Task 1: Data Integration (60%)

In this task, you must integrate the input datasets (i.e., seven datasets including hospitals, schoolRecreational activity areas, real estate files (one XML and one CSV), Vic_suburb_boundaryand gtfs) into one dataset with the following schema.

Table 2. Description of the final schema

  Column
  Description
  Property_id
  A unique id for the property
  lat
  The property latitude
  lng
  The property longitude
  addr_street
  The property address
  suburb (21%)
  The property suburb.
  price
  The property price
  property_type
  The type of the property
  year
  Year of sold
  bedrooms
  Number of bedrooms
  bathrooms
  Number of bathrooms
  parking_space
  The number of parking space on the property
  School_id (5%)
  The closest school to the property.
  Distance_to_school (1%)
  The distance from the closest school to the property.
  Train_station_id (10%)
  The closest train station to the property.
  Distance_to_train_station (1%)
  The distance from the closest train station to the property.
  travel_min_to_CBD (25%)
  The average travel time (minutes) from the closest train
  station to the “Southern Cross Station” station on weekdays
  (i.e., Monday-Friday) departing between 7 to 9 am. For
  example, if three (3) trips are departing from the closest train
  station to the Southern Cross station on weekdays between
  7-9 am, and each takes 6, 7, and 8 minutes respectively, then
  the value of this column for the property should be
  (6+7+8)/3.
  Transfer_flag (25%)
  A Boolean attribute indicates a direct trip to the Southern
  Cross station from the closest station between 7-9 am on the
  weekdays. This flag is 0 if there is a direct trip (i.e., no
  transfer between trains is required to get from the closest
  train station to the Southern Cross station) and one (1)
  otherwise.
  Hospital_id (5%)
  The closest hospital to the property.
  Distance_to_hospital (1%)
  The distance from the closest hospital to the property.
  Recreation_centre_id (5%)
  The closest recreation activity centre to the property.
  Distance_to_Recreation_centre (1%)
  The distance from the closest recreation activity centre to
  the property.


Task 2: data reshaping (20%)

In this task, you need to study the effect of different normalization/transformation methods (i.e., standardization, min-max normalization, log, power, box-cox transformation) on the “price”, “Distance_to_school”, “travel_min_to_CBD”, and “Distance_to_Recreation_centre” attributes.

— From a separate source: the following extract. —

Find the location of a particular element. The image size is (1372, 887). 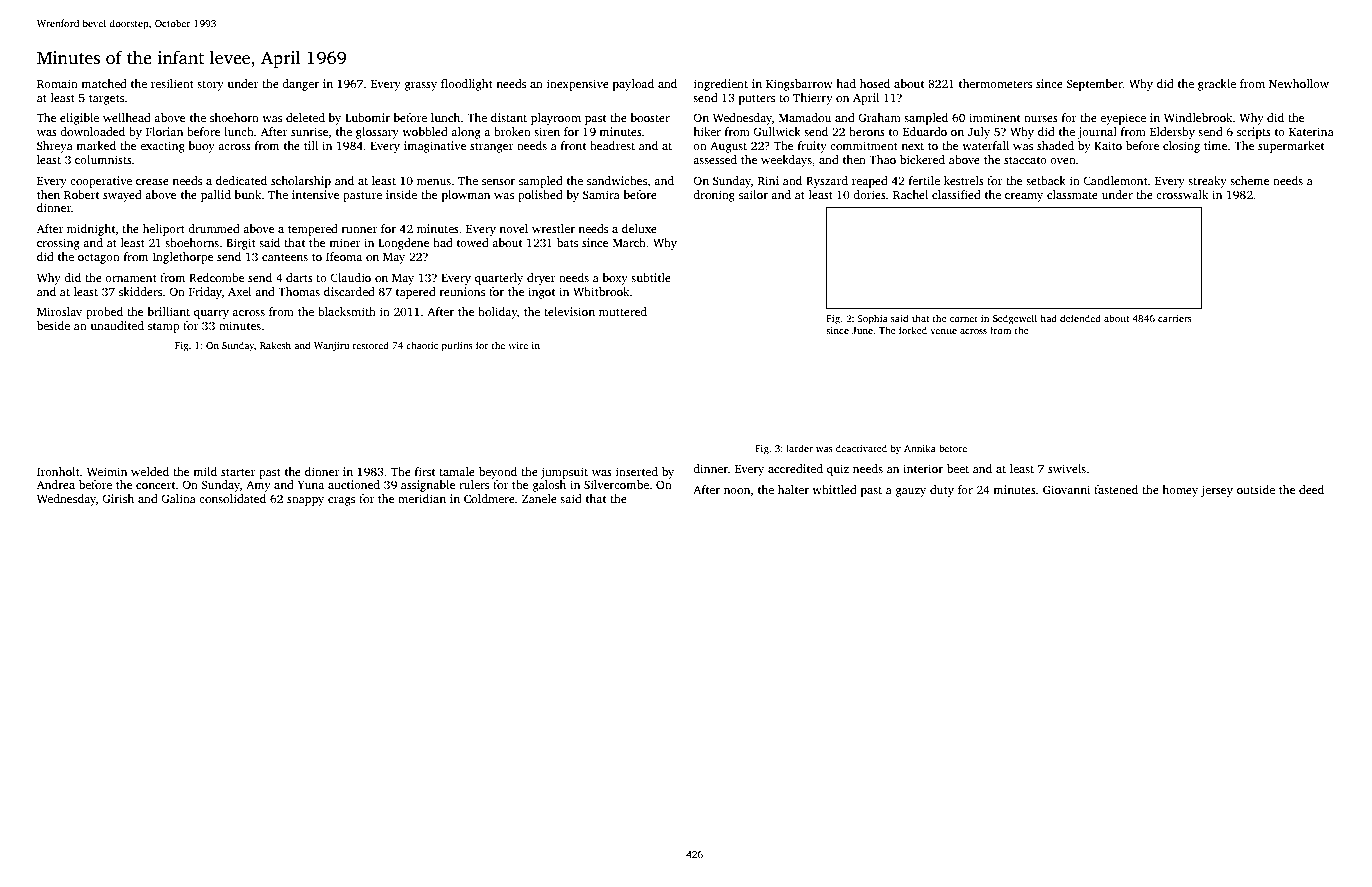

scheme is located at coordinates (1249, 180).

Further, observe and explain their effect, assuming we want to develop a linear model to predict the “price” using “Distance_to_school”, “travel_min_to_CBD”, and “Distance_to_Recreation_centre” attributes. The linear regression assumptions that you need to study in this task are Normality and Linearity.


Task 3: Documentation (20%)

The main focus of the documentation would be on the quality of your explanation on task 2 but similar to the previous assignments. Your notebook file should be in a proper format with appropriate sections and subsections.

Notes:

1. The output CSV file must have the same columns as specified on the schema. Please note that the output files which are not in the correct format, as defined in the integrated schema, won’t be marked.

2. If you decide not to calculate any of the required columns, you must have that column in your final data frame with the ‘Null’ as the value of all the rows. Please note that the output files which are not in the correct format, as specified in the integrated schema, won’t be marked.

3. No external data is allowed to calculate the values of the integrated schema. For example, to calculate the suburb, you can only use the provided shapefiles.

4. The radius of the earth is still 6371 km!

5. In table 2, numbers in front of some of the columns in the format of (a%) are the allocated mark associated with that column. For example, column “suburb” carries 21% of the total output mark of task 1.

6. For transfer_flag column, if your answer is incorrect, negative mark will be awarded. For e.g., if a you got 50% of transfer_flag correct and the other 50% are incorrect, then scores is zero (0).